- **Quoted passage**
--*--

Hebrews 5:3-4. Since he himself is compassed with infirmity—offerings for sin.—Ἀσθένεια is here, as at Hebrews 7:28, that native moral weakness with which man is encompassed not so much as by a garment (Lün.), as by light, or by the skin, so that he can in no condition of earthly life be conceived as separated from it. The classical form περίκειμαί τι (found elsewhere in the New Testament only Acts 28:20), expresses admirably this condition, so entirely independent of human will. Ὀφείλει points not exclusively to the legal requisition (Böhm., Hofm.), and not exclusively again to a moral necessity, which lies in the very nature of the case, as springing from the like state of infirmity, (Bl., Lün.). Both are blended in the conception of the author (Del.). For not only does the law take for granted (Leviticus 4:3-12) that the high-priest may also in the course of the year find himself under a necessity of offering sin offerings for himself, but on the great festival of atonement, the high-priest, after accomplishing the customary morning sacrifices, was obliged to lay aside the so-called golden garments, and in simple priest’s clothes, yet of Pelusian linen, descend from the bathing apartment into the inner fore-court, there lay his hands on the bullock that stood as a sin offering between the court of the temple and the altar of burnt offering, and offer intercessory prayers, first for himself and his house, then for the entire priesthood, and finally for all Israel; prayers which Del. in his history of Jewish poetry, p. 184, 185, has given and explained. The first prayer of intercession ran thus: O Jehovah, I and my house have trespassed, have done wickedly, have committed sin before Thee. O, in the name of Jehovah (according to another reading, O Jehovah) expiate, I pray Thee, the trespasses and the evil deeds and the sins where-with I have trespassed, and have sinned against Thee, I and my house, as written in the law of Moses Thy servant; “For on this day will he make an atonement for you, to cleanse you: from all your sins shall ye be clean before Jehovah,” (Leviticus 16:30). It was only as having himself received expiation that the high-priest could make atonement for the priesthood and the congregation according, to the principle: Let an innocent person come and make expiation for the guilty, and not a guilty person come and make expiation for the guiltless. Προσφέρειν stands absolutely as at Luke 5:14; Numbers 7:18; comp. Reiche Comm. Crit. III. 35.

DOCTRINAL AND ETHICAL

1. The idea of the Priesthood is that of a religious mediation, which, culminating in the High priesthood, concentrates itself in sacrifice, and receives, according to the special character of the religion, its peculiar expression, but reaches in Christianity its adequate realization.

2. Among sacrifices, those which relate to the restoration of that fellowship of man with God, which sin has interrupted, are of the greatest importance; inasmuch as the religious life of the human race in its actual course turns upon, and as it were revolves about, the realization of the atonement, as about its central point in the mutual relations of sin and grace.

--*--

- **Given information**
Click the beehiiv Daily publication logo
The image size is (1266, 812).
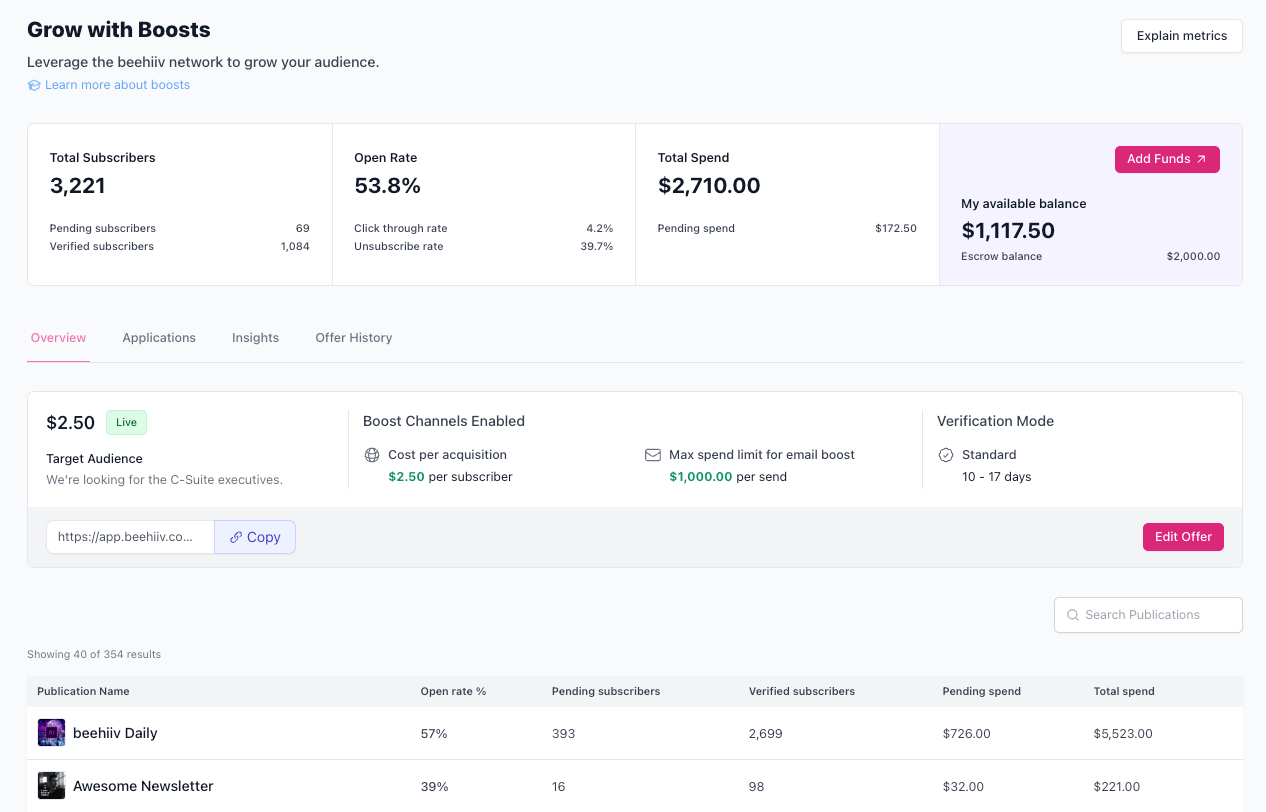pyautogui.click(x=51, y=733)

--*--

- **Given request**
In the commentary on Hebrews 5:3-4, what garments did the high-priest lay aside on the great festival of atonement?

- **Solution below**
The so-called golden garments.